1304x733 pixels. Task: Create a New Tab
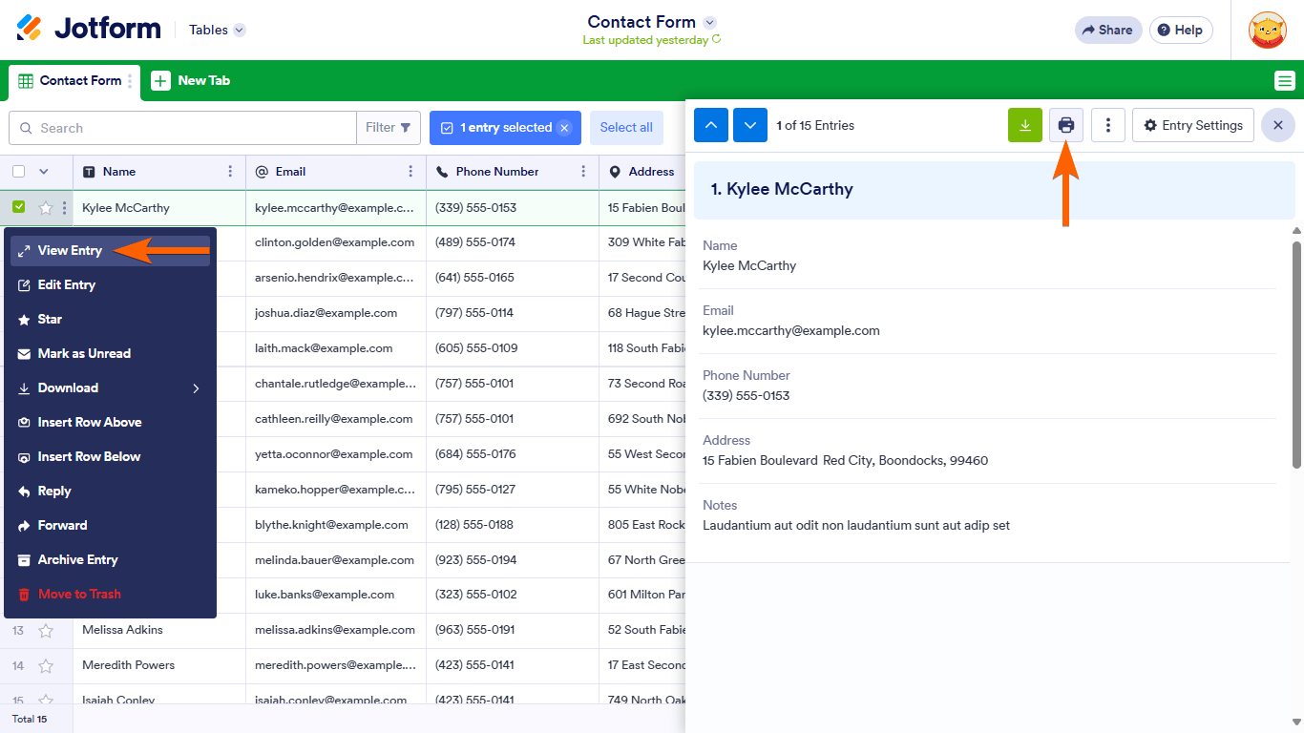(x=191, y=80)
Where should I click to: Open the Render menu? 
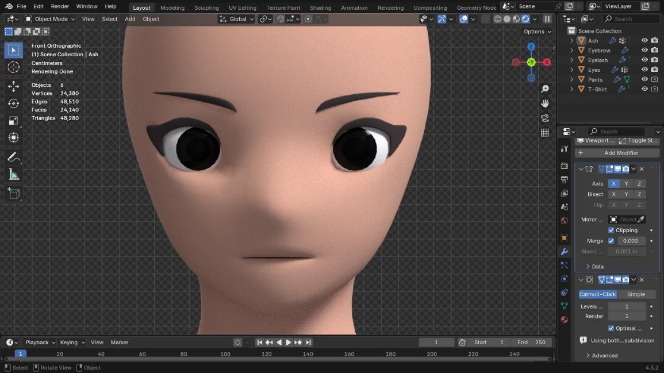coord(60,6)
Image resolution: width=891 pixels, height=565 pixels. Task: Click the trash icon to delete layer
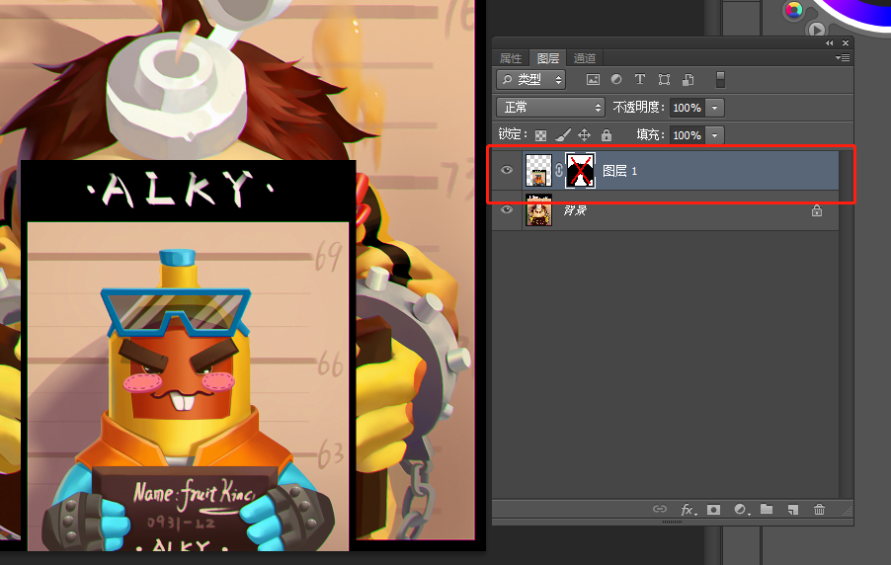pyautogui.click(x=819, y=510)

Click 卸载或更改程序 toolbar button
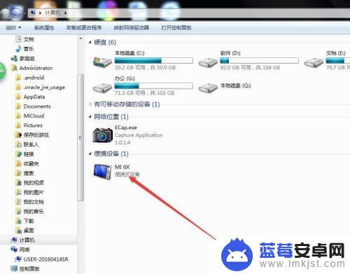point(84,28)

- [Task directions] Only the listing above, set down exactly and without pictures, belongs in the answer.

- [Solution for this problem]
1304x733 pixels. Task: Create a New Tab
(x=191, y=80)
Where should I click to: Open the Render menu? 
coord(60,6)
Image resolution: width=891 pixels, height=565 pixels. Task: Click the trash icon to delete layer
pyautogui.click(x=819, y=510)

Click 卸载或更改程序 toolbar button
point(84,28)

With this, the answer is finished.